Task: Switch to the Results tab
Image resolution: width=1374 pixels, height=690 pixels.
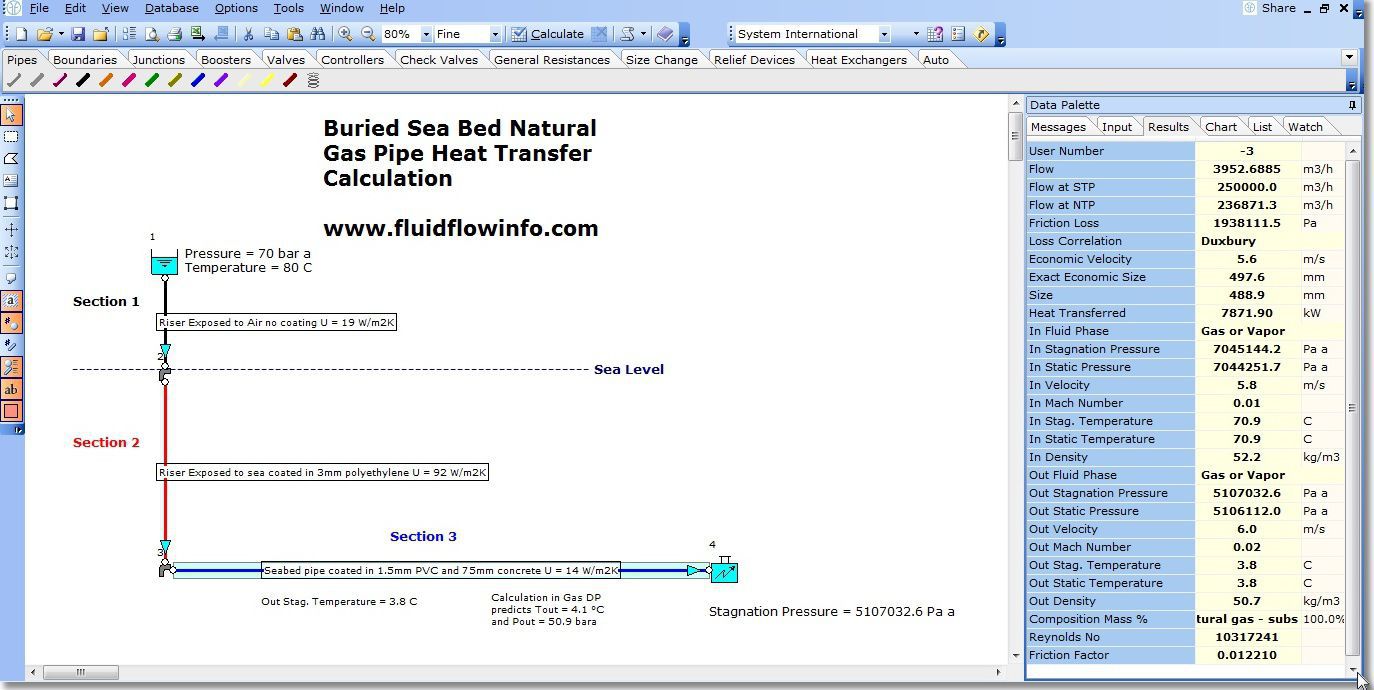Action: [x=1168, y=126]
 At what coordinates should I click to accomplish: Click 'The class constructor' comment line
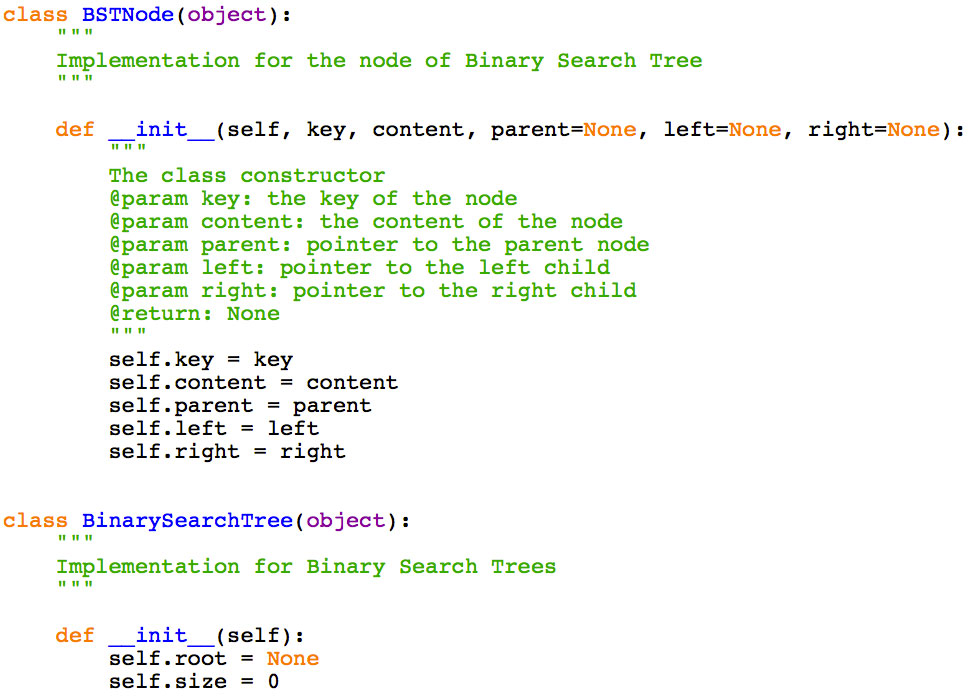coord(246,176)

■ **Goal of the exercise**
Rewrite the records above, replacing "Results" with "Output" and changing nothing else. Omit the pictures from your answer.

■ **Written response**
Task: Switch to the Output tab
Image resolution: width=1374 pixels, height=690 pixels.
Action: [x=1168, y=126]
 At what coordinates should I click to accomplish: Click 'The class constructor' comment line
coord(246,176)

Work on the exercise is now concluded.